**Exercise description**
Find the line with "Philae Is Alive!" and the line with "[LinkedIn] (440, 2502)" in the entries below; output exactly those two lines, every line between them, and no others.

**Records from a dataset**

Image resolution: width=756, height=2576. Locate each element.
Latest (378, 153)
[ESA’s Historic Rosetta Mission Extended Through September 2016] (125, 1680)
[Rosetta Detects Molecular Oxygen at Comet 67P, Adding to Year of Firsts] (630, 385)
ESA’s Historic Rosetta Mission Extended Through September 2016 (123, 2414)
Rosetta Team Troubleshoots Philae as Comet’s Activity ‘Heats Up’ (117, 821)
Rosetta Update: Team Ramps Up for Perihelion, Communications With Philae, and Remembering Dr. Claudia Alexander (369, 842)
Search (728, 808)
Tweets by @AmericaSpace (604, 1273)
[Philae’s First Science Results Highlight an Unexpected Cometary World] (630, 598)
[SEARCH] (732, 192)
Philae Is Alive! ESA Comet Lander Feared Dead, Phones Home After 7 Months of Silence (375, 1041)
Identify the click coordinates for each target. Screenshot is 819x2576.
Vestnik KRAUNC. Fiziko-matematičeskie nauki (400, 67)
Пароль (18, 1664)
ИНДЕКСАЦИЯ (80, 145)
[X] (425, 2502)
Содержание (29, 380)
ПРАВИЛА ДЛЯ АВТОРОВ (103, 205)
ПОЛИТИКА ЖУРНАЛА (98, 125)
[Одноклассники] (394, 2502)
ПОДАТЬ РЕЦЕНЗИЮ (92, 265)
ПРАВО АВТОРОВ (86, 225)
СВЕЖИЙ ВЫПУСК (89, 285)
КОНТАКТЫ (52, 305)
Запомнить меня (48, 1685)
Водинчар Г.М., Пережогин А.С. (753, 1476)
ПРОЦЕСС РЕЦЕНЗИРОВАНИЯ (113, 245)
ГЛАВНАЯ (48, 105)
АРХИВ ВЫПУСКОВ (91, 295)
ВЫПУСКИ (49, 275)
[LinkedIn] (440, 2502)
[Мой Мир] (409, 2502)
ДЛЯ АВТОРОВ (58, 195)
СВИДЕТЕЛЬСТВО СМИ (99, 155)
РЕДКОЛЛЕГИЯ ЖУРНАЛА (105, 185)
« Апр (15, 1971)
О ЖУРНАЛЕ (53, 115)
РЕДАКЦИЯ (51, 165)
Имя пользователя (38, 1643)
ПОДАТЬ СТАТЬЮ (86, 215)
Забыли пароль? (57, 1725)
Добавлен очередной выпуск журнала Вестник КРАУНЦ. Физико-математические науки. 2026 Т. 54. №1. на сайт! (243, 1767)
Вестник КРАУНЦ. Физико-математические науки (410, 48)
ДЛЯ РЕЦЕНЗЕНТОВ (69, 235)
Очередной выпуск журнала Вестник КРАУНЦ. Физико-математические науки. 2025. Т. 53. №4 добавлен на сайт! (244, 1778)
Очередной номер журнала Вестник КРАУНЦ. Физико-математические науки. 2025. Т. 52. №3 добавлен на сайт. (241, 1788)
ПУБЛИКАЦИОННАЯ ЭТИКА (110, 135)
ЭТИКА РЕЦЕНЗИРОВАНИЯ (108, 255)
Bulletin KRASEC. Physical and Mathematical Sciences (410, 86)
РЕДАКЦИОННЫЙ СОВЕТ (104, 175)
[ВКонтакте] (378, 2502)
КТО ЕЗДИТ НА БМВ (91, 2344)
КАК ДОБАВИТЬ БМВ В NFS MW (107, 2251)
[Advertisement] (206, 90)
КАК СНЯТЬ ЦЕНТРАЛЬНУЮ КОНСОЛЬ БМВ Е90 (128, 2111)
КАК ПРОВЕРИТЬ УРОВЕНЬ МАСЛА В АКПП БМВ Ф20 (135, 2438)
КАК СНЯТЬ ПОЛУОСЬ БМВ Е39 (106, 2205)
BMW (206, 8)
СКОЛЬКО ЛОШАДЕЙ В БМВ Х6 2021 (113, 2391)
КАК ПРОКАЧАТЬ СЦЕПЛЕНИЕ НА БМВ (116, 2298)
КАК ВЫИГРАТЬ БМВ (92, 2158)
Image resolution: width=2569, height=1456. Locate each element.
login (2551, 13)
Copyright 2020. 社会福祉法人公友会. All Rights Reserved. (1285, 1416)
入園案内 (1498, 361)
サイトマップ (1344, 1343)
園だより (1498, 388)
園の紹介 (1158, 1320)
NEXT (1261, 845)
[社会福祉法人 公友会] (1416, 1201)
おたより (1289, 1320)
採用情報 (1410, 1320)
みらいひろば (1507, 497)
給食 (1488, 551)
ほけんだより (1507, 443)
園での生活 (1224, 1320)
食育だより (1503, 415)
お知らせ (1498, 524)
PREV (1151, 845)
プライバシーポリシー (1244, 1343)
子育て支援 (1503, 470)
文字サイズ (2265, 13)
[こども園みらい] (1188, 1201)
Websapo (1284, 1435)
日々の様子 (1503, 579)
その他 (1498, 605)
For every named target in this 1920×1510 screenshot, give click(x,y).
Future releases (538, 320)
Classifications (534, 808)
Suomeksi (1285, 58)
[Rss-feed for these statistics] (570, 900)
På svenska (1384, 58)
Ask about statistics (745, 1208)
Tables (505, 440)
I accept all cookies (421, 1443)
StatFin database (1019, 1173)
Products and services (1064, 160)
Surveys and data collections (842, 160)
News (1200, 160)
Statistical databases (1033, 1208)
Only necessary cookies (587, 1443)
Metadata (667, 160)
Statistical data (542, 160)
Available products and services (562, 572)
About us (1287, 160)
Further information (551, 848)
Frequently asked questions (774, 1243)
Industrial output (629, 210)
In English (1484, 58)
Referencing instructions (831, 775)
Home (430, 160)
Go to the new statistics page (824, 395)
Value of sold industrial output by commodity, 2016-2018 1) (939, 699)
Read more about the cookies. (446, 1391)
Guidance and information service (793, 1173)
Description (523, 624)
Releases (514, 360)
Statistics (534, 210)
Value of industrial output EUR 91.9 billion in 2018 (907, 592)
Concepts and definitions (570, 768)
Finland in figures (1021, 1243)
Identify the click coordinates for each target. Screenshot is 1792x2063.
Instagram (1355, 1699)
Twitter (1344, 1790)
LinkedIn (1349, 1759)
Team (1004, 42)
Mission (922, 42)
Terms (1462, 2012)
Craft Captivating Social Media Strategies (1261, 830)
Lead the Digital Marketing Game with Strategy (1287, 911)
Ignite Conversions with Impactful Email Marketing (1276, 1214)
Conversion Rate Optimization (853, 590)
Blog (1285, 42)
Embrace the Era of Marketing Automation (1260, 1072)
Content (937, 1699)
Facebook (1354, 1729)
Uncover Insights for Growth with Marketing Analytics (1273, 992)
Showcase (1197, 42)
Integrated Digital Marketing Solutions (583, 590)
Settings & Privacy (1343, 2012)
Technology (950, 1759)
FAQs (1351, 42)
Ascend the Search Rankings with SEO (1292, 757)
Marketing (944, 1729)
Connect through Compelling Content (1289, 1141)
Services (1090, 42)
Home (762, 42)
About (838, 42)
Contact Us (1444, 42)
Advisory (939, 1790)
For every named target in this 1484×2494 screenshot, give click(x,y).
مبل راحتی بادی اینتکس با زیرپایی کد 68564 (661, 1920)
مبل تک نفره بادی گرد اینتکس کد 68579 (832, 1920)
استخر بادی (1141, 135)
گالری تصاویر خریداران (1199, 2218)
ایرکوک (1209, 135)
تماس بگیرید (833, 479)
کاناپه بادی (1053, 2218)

**Written answer**
Philae Is Alive! ESA Comet Lander Feared Dead, Phones Home After 7 Months of Silence (375, 1041)
Identify the click coordinates for each target. Screenshot is 819x2576.
Vestnik KRAUNC. Fiziko-matematičeskie nauki (400, 67)
Пароль (18, 1664)
ИНДЕКСАЦИЯ (80, 145)
[X] (425, 2502)
Содержание (29, 380)
ПРАВИЛА ДЛЯ АВТОРОВ (103, 205)
ПОЛИТИКА ЖУРНАЛА (98, 125)
[Одноклассники] (394, 2502)
ПОДАТЬ РЕЦЕНЗИЮ (92, 265)
ПРАВО АВТОРОВ (86, 225)
СВЕЖИЙ ВЫПУСК (89, 285)
КОНТАКТЫ (52, 305)
Запомнить меня (48, 1685)
Водинчар Г.М., Пережогин А.С. (753, 1476)
ПРОЦЕСС РЕЦЕНЗИРОВАНИЯ (113, 245)
ГЛАВНАЯ (48, 105)
АРХИВ ВЫПУСКОВ (91, 295)
ВЫПУСКИ (49, 275)
[LinkedIn] (440, 2502)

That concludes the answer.